Colorado Politics

INSIGHTS | Let’s hear from the middle on voter integrity in Colorado

Last week, the League of Women Voters of the Pikes Peak Region kicked off a three-part podcast on voter integrity that’s well worth your time and reflection, “Making Democracy Work.”

The host is league spokeswoman Shelly Roehrs, an agent with Blue Picket Realty in the Springs, who asks questions aimed at informing and not inflaming voters. She’s very good, and she notes the league is made up of “cool” community leaders. I agree.

The goal is to make voters more engaged by equipping them with information. Of course, these days anyone who doesn’t buy your doctrine whole hog must be your enemy. Ain’t that America.

It’s available on Studio809podcasts.com or most any podcast platform, including Amazon Music, Apple Podcast and Spotify. Go to Studio809, however, if for no other than you’ll dig its tagline, “This is what community sounds like,” especially if you’re exhausted with your community sounding angry and manipulated.

The podcast’s analysis starts out local, too, taking on the question of why El Paso County conducted a second election audit.

The races there were not in question or even close; President Donald Trump beat Democrat Joe Biden 54% to 43%, and every Republican incumbent breezed into another term.

Republican leaders in El Paso County take the view that more information is better information, and the rest of the state is or should be watching, according to the debut podcast.

The information is local voters have no reason to doubt that their vote was counted correctly.

Chuck Broerman, the chief election official, told the County Commission on May 18 that that ClearAudit reviewed the tabulations from the vilified LoDo vendor Dominion Voting Systems and “found from their independent, third-party audit that the auditor’s results were very close to the actual results we saw on our present system here in El Paso County.” 

That reassurance cost taxpayers about $45,000.

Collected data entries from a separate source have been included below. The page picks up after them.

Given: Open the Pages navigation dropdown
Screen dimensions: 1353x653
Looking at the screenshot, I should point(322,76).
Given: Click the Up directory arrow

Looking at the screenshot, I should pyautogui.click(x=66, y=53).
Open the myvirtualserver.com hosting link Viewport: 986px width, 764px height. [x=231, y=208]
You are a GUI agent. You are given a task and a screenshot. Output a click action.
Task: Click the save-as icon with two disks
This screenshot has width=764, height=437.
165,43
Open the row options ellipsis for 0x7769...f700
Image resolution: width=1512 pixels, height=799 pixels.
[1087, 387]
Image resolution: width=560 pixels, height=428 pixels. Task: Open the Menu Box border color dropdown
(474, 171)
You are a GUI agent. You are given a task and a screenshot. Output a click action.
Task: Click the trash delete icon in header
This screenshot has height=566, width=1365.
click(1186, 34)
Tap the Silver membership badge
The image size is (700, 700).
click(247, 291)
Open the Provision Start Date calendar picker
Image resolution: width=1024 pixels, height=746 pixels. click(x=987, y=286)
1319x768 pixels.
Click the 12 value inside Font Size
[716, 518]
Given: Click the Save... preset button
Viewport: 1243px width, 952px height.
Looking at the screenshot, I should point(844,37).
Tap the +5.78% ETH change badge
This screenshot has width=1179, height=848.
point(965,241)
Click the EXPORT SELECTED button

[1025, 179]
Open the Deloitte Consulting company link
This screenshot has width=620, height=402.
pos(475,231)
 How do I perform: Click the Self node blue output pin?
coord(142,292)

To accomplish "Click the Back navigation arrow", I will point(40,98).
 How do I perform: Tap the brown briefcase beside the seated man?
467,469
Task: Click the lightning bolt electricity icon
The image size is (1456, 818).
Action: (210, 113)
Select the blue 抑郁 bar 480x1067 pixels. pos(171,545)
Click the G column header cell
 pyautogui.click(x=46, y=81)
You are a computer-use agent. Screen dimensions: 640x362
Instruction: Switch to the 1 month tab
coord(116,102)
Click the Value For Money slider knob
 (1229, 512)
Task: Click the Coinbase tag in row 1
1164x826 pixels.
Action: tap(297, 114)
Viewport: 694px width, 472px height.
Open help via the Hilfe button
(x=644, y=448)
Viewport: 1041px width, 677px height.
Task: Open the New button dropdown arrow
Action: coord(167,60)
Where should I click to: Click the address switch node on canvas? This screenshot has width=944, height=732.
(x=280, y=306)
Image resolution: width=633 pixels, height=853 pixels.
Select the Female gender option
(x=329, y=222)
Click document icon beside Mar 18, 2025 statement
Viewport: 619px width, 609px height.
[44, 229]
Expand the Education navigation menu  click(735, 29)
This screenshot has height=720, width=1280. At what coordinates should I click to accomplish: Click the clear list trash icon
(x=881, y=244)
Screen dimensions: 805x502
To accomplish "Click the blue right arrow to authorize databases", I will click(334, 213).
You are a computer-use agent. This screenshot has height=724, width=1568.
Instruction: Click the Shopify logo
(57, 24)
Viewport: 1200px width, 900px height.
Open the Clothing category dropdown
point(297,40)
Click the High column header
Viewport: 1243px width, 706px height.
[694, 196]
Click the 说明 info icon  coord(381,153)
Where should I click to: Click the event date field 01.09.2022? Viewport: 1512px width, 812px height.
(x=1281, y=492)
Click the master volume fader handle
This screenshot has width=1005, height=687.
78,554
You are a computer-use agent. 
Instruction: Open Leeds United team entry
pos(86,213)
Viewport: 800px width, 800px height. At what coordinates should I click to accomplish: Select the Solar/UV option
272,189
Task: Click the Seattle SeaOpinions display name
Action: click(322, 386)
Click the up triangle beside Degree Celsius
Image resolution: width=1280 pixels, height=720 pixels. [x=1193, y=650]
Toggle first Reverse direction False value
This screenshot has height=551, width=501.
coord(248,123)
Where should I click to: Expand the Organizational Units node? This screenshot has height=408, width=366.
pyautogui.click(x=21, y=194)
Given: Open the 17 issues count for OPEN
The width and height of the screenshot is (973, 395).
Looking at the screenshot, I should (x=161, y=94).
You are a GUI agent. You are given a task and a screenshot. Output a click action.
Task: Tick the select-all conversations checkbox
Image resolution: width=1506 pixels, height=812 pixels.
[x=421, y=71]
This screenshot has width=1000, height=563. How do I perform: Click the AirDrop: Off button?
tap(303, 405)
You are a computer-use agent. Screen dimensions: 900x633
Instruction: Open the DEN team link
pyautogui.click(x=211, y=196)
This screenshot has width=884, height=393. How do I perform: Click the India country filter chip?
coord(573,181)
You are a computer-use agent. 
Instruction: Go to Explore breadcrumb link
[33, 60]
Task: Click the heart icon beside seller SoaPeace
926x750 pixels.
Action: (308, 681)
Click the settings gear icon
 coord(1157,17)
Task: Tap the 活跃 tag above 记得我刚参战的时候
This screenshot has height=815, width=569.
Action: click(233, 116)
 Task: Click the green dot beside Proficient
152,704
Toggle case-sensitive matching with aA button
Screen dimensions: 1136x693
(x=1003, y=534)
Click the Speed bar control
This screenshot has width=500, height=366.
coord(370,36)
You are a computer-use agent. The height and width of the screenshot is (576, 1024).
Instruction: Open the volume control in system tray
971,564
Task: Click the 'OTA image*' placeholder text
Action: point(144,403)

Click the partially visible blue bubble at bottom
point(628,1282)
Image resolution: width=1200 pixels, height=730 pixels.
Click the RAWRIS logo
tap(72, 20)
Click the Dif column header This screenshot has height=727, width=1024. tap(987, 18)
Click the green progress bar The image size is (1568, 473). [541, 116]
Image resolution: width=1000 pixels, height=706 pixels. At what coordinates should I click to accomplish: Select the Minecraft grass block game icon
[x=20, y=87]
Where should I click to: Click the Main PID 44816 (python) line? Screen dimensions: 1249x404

County clerks are dealing with a spate of requests from dissatisfied, presumably Trump, supporters to take another look at the ballots, which, of course, supports the narrative that something is officially amiss in perception if not fact.

Broomfield, El Paso, Pueblo and Weld counties are reportedly making the votes, sans identifying information, free to the public to reexamine until their heart’s content. Other counties are setting a much higher price from those using public resources and time to pursue their suspicions.

The guest is Harvie Branscomb, a longtime election quality activist, blogger and “US foreign policy critic” who loves “progressive grassroots.”

“I think money spent on elections, including for auditing, is well-spent,” he told Roehrs. “I wouldn’t be concerned about the amount of money spent. In fact we’re starving our elections about financing. We definitely need to spend more money on elections.”

Branscomb said state legislators are always trying to make elections cost less. “That’s not the right thing to do.”

Republicans seem anxious to make them cost more, but on the back end, not the front.

In the last legislative session, Republicans tried, in vain, to make it easier for regular voters to ask for recounts and to create a commission to set election audit guidelines. 

Both died on March 29 in the Democratic-led House State, Civic, Military and Veterans Affairs Committee, which is perennially known as the Kill Committee, where minority party bills go to die.

The issues on the initial blast of podcasts, which each last 32 minutes, include election fraud and the 2020 election, the Jan. 6 insurrection and politics in general.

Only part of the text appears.